Wednesday, December 3, 2014

Book Cover

  Have you ever heard the saying, "Don't judge a book by its cover"? Many of us have, but choose to ignore it. I, myself, have as well. Why shouldn't I? I have done so all my years and never has a book disappointed me in my life. Unfortunately it came to me just today that maybe it's not just a book they are talking about but a person as well. You see, we label a person right away by just looking at them. Whether they are smart, nice, mannered, rich, poor, etc. and we never choose or given it much a thought that this book cover has a story behind it.
  A book just like any other thing that is created is beautiful. Never is one thing exactly like another. Never is a book the same exact story like another, and that is what makes a book special. But this world has gotten ridden of this concept of being different is ok. No longer is being unique, one of a kind, or us is enough. No. And just like books, humans are scanned and proceed as a category. We can't seem to bear the thought of finding a new thing and give it its self worth, no. We have to compare it to another thing and try to categorize it to what it would be or become over the years. Books are beautiful because they are who they are and have a beginning and a end to which they are tied to and cannot be taken back, because only one person can change that.
  We as people need to be in charge of who we are. We as people need to give ourself the value that we have earned. We as people are a book ready to be read and be understood. Like in a book ,Please Ignore Vera Dietz, Vera fights to be a person who she believes is going to be her future. Her mother was a stripper and her father a alcoholic. Sure her mother was only a stripper for a year and her father quit drinking after she was born seven months later. But she herself thinks that the people they were, her parents, is the type of person she will become. I mean she's already drinking, but unlike her father she is smart and as for her mother footsteps she hasn't really had a boyfriend yet at age 17. People around her her look at her as a classy girl, or so her deceased ex best friend Charlie thinks so anyways, and a girl who is perfect. Living in a big home, owning a car, and never once a wild teenager. But the house feels empty because her mother left her and her father at age 12, her father is very cheap, has a questionable drinking problem, has a unlabeled guy in her life in which she makes out occasionally, and her ex best friend haunts her so she can clear his name. Nothing like what people say she is. Vera Dietz is nothing to whom people think she is and never will be, but that is the beauty behind it all. 
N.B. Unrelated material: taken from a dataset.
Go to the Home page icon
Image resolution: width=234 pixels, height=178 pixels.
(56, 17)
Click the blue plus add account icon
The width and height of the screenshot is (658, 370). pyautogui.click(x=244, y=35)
  Although being a equal to everyone else is not bad and keeps you quite safe it does not give a value to yourself. What is a life's worth if it does not do something different than the life standing next to it? A book has a value because it gives a impact, and it doesn't matter if that impact only affected one life at least it made a difference to one person.
  A book is beyond its cover. It does have a story to tell. It does have purpose, and just like a book we as well do. So by judging a book by its cover we are already limiting the book itself of its worth. Not getting to know, understand it, and simply listen to what it says gives that book no value at all. People need to understand that everyone and everything thing has a precocious gift to give. It only takes one person to actually acknowledge it to receive the gift and give it its true value, and that makes a big difference.